I've been using Beam for some time now and I'd like to know what are the key concepts for writing efficient and optimized Beam pipelines.

I have a little Spark background and I know that we may prefer to use a reduceByKey instead of a groupByKey to avoid shuffling and optimise network traffic.

Is it the same case for Beam?

I'd appreciate some tips or materials/best pratices.

Reza Rokni · Accepted Answer

Some items to consider:

Graph Design Considerations:

Filer first; place filter operations as high in the DAG as possible)
Combine early; If there is a choice as to when to combine, do this as early as possible.
If possible reduce the effect of large sliding windows by using smaller fixed windows before the large sliding window. FixedWindow.of(1m) | Combine | SlidingWindow.of( 6 Hour)
Most runners will support graph fusion, which is the right thing 99% of the time. But in the case of a massive fanout transform you should break fusion.

Coders

Choose coders that provide good performance, for example in Java use something like Proto or Avro coder and not default java serialization.
Advanced Tip: Encoding/decoding is a large source of overhead.
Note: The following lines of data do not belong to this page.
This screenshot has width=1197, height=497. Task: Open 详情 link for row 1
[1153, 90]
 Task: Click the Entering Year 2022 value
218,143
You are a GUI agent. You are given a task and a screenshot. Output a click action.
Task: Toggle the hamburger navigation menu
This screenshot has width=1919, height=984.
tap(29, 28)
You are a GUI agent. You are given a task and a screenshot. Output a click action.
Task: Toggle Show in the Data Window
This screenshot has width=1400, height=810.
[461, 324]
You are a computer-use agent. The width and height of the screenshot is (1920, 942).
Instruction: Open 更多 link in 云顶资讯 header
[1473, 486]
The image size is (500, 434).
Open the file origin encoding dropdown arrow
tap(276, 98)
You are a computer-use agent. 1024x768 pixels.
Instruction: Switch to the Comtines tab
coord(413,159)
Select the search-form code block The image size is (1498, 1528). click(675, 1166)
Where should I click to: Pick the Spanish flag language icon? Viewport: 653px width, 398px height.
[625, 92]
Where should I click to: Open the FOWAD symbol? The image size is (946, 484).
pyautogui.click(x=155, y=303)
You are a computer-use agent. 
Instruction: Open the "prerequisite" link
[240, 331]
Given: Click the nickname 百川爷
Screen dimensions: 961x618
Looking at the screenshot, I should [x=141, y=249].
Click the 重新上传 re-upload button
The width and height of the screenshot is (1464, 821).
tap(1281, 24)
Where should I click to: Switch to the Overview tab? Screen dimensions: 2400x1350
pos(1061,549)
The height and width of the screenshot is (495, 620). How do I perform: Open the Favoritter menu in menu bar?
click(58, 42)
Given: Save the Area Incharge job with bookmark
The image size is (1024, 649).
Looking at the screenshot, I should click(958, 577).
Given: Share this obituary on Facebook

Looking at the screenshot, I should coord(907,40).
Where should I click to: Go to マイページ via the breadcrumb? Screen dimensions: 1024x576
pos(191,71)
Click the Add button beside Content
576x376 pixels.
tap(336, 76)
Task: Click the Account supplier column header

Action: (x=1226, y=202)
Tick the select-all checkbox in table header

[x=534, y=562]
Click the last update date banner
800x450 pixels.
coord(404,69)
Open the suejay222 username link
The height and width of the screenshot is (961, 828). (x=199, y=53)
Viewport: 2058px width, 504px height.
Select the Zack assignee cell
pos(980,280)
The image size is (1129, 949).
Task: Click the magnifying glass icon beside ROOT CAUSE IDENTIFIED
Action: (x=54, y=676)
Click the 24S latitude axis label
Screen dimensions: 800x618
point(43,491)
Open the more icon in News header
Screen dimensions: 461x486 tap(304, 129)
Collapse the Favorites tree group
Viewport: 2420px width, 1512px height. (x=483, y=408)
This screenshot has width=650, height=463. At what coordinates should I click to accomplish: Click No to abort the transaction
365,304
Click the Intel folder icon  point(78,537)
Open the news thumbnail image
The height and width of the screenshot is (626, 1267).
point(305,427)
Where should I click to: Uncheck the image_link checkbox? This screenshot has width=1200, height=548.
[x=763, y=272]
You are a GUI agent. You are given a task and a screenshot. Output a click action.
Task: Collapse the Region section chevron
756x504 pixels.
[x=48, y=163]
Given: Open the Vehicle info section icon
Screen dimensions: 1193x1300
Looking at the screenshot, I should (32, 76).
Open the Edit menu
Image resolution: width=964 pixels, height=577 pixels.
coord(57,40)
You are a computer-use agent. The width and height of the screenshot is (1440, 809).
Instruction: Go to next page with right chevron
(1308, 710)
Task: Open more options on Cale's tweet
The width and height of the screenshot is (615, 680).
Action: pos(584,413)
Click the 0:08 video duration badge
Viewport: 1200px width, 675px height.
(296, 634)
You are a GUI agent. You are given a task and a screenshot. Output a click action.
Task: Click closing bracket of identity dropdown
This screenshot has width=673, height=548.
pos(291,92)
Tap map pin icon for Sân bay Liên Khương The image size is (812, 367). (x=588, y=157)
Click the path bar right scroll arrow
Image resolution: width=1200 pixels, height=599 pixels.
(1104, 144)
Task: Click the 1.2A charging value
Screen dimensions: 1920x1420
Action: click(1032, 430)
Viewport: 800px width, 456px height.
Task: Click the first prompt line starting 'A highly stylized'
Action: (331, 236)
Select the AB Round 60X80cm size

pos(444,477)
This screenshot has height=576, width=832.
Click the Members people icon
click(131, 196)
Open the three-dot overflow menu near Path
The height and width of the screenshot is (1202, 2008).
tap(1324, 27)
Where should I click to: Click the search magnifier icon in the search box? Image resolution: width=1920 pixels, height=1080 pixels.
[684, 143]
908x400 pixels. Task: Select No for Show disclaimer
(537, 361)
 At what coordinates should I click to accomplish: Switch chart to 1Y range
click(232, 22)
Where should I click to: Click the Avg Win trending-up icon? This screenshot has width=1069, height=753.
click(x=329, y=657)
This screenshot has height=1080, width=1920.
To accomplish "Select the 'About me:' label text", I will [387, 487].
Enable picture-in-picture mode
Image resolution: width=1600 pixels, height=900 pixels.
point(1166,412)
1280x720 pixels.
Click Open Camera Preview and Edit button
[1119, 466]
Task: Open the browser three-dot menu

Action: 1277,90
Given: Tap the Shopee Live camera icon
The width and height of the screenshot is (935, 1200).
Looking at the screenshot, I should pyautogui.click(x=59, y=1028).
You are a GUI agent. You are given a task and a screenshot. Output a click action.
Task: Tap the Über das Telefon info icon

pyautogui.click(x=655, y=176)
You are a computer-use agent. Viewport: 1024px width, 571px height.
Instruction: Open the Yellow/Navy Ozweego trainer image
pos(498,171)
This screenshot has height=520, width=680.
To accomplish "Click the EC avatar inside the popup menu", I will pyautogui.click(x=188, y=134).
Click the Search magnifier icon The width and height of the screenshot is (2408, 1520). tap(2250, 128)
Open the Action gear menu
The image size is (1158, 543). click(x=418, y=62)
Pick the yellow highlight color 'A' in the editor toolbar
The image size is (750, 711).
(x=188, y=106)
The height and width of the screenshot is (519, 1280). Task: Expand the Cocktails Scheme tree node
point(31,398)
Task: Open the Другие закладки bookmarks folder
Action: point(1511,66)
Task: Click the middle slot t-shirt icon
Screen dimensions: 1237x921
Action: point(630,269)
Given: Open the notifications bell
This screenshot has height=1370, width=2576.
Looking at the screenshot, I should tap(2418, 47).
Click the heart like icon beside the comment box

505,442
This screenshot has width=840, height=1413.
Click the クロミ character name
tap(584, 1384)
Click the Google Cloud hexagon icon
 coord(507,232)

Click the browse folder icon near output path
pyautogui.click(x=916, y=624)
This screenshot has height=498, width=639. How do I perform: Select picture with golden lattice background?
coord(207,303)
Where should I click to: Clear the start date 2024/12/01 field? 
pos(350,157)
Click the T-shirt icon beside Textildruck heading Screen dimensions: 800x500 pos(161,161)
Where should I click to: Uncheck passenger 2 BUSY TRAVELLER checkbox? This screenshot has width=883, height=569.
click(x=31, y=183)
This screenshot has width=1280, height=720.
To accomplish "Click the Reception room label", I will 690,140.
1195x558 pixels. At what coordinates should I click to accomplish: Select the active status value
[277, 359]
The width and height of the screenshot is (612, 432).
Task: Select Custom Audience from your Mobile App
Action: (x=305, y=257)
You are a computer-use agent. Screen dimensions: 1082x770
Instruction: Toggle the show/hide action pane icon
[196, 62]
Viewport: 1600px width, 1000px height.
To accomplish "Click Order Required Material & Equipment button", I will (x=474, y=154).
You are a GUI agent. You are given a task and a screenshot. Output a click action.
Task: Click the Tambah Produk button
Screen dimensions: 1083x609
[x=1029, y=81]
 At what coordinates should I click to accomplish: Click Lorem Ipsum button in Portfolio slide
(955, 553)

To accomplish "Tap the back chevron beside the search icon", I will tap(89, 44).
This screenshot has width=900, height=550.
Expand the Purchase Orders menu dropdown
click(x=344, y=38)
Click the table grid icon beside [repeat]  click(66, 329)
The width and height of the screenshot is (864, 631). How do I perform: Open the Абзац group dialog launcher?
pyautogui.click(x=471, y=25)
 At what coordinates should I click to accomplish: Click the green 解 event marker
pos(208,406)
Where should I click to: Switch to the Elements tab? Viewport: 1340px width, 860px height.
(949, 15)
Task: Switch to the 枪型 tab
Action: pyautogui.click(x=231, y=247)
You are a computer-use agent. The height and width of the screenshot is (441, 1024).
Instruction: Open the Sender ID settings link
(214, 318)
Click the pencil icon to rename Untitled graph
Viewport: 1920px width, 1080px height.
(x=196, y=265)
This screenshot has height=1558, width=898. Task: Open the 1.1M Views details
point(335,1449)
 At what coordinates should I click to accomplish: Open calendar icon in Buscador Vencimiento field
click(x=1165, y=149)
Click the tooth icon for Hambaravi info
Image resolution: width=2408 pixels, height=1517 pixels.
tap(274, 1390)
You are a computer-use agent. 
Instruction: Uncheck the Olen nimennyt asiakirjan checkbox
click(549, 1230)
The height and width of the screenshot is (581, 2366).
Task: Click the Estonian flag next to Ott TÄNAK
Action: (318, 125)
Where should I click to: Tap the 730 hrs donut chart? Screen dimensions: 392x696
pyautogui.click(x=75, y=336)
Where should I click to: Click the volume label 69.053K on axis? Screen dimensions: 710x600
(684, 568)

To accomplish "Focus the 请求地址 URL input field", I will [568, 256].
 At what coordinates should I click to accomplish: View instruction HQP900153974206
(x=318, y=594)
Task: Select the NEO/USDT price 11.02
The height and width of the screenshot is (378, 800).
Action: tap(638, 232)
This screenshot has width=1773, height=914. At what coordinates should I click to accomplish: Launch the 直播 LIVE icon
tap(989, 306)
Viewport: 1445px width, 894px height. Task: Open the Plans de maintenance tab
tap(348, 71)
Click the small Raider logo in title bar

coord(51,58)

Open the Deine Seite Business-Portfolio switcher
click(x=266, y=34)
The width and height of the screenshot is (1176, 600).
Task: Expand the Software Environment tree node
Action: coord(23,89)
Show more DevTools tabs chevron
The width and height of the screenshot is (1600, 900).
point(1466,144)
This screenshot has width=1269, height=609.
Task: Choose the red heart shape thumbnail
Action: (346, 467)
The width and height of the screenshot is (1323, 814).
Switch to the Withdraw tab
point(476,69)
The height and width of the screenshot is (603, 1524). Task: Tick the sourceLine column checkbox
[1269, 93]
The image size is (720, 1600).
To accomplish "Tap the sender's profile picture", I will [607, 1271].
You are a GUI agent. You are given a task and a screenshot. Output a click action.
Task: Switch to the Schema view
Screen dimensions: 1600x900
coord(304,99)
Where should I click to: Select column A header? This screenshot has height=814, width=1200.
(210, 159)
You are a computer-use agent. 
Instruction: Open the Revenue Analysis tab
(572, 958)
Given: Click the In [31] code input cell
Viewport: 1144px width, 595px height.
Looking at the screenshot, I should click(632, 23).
Thus if you have a large blob but only need part of it structured you could selectively decode just that part.

Logging

Avoid Log.info at a per element level, this is rarely of value and is the root cause of many raised performance related issues.

Data Skew

Understand the data set and the implications of Hot keys. Fields that are used as Keys which are Nullable are often culprits... Make use of parallelism hints if needed withFanOut
For keys in general
- Too few keys: bad - hard to shard workload and per-key ordering will effect performance
- Too many keys: can be bad too - overhead starts to creep in.
Advanced key tip:
- Sometimes you can combine a key with the window of the element {key,Window} to help with distribute work more
- Not a requirement but if you have the ability and want to go into this level of optimisation; Aim for ~ O(10K) to O(100K) keys. if the keyspace is much larger, you can consider using hashes separating keys out internally. This is especially useful if keys carry date/time information. In this case you can "re-use" processing keys from the past that are not active anymore essentially for free.

Sources, Sinks and External Systems

Compressed files can be easily read with an option flag, however without an Offset TextIO can not distribute this task. If you have very large files to read uncompressing the file before starting the pipeline can provide a nice performance boost. Also look at using formats like compressed Avro.
- BackPressure: Beam runners are designed to be able to rapidly chew through parallel work. They can spin up many threads across many machines to achieve this goal. This can easily swamp external systems, especially if you are making a per element RPC call. If the external system can not be made to scale, create batches using startBundle / finishBundle to help elevate the invocations per second
- Speed of light, is well still the speed of light.. :-) Avoid using sinks and sources which are far apart from your workers.

Metrics

Make use of Beam metrics to instrument your pipelines.